日経新聞の夕刊だけは「晴れ着姿の女性や市場関係者らが参加して行われた大発会」との写真説明で、壇上でおじさまたちが拍手する姿を正面にとらえて着物の女性は後ろ姿。気を使っていることはうかがえたが、これはこれで東証のメインプレーヤーは男性、女性はお飾りという関係を表していた。他紙は女性がメイン。株価が表示された電光掲示板はほとんど映っておらず、女性がアップという写真を載せている紙面もあった。
この女性たち、東証や証券会社の社員の希望者、それに着物会社の顧客の女性だという。だが、いまだにある地方の銀行の女子行員が、上司から「仕事始めに着物を着てこい」と言われたという話を聞いた。髪の毛を結ってもらう美容院代や着物のレンタル代は会社から出るのだろうか--女性たちの持ち出しだったら、昨年末大ヒットしたドラマ「逃げるは勝ちだが恥だが役に立つ」で話題となった「搾取」ではないか。
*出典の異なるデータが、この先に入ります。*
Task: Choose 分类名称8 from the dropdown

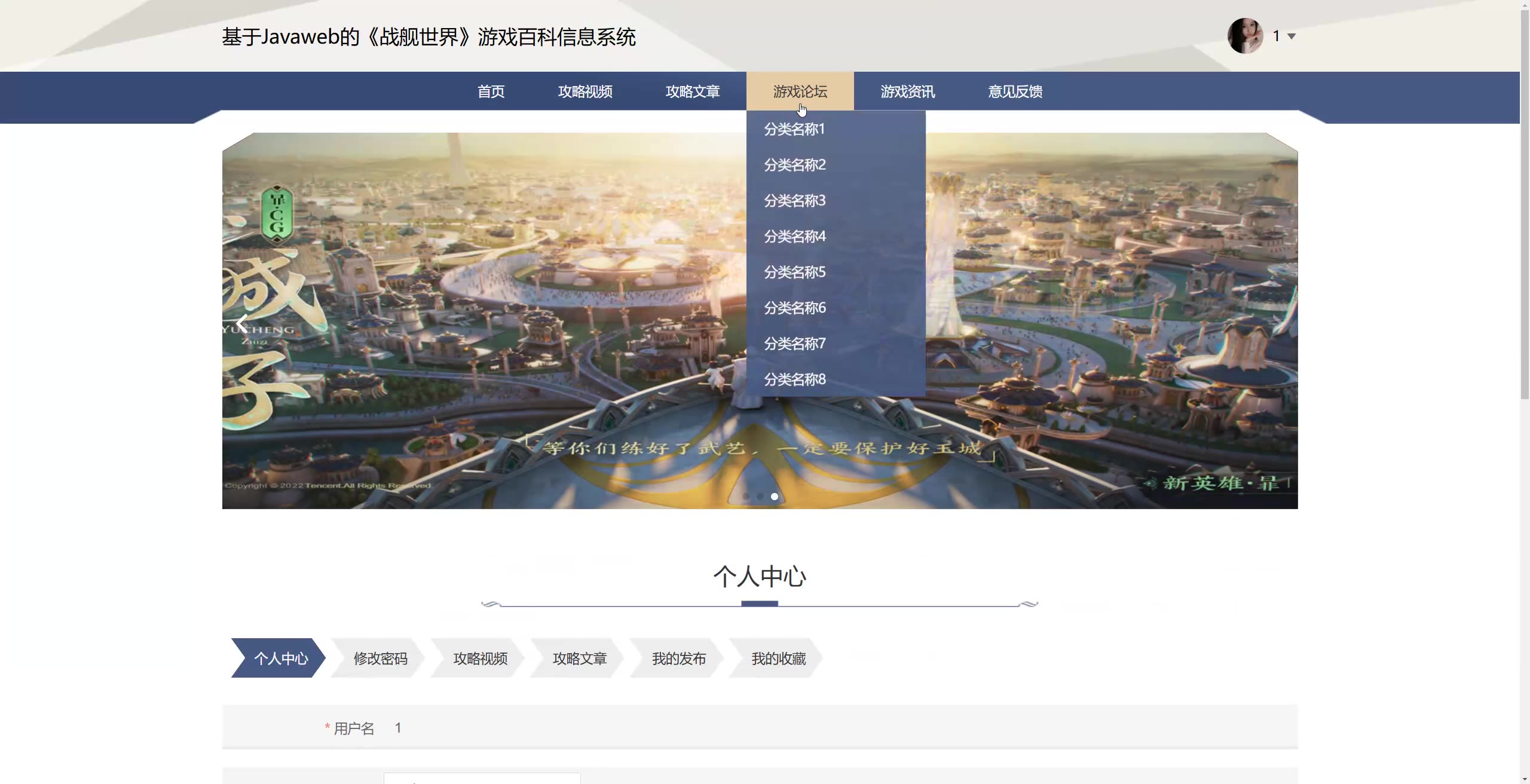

社会学者の上野千鶴子さんが1982年に出した「セクシィ・ギャルの大研究-ー女の読み方・読まれ方・読ませ方」という本を思い出した。500枚以上の商業広告をもとに男性が振り付けた「女らしさ」を分析。男たちが広告の中の女性モデルの性的姿態に誘われ、そのモデルが指示する商品を「自分のものにしよう」と購買につなげる狙いがあることなどを解明している。
「世相ブラ」を取り上げるメディアも……
男性が優位に立ち経済力がある世の中では、広告・宣伝と女性が結びつきやすいのだ。その意味であまりにも直裁で愉快でない例がもう一つある。某下着メーカーが発表する「世相ブラ」。その時々の社会的イベントや流行語をブラジャーで表現するものだ。例えばサッカー・ワールド杯では「カップ」をブラのカップにひっかけたり、「マイ箸」ブラはカップの一つがご飯を持った茶碗を模したりした。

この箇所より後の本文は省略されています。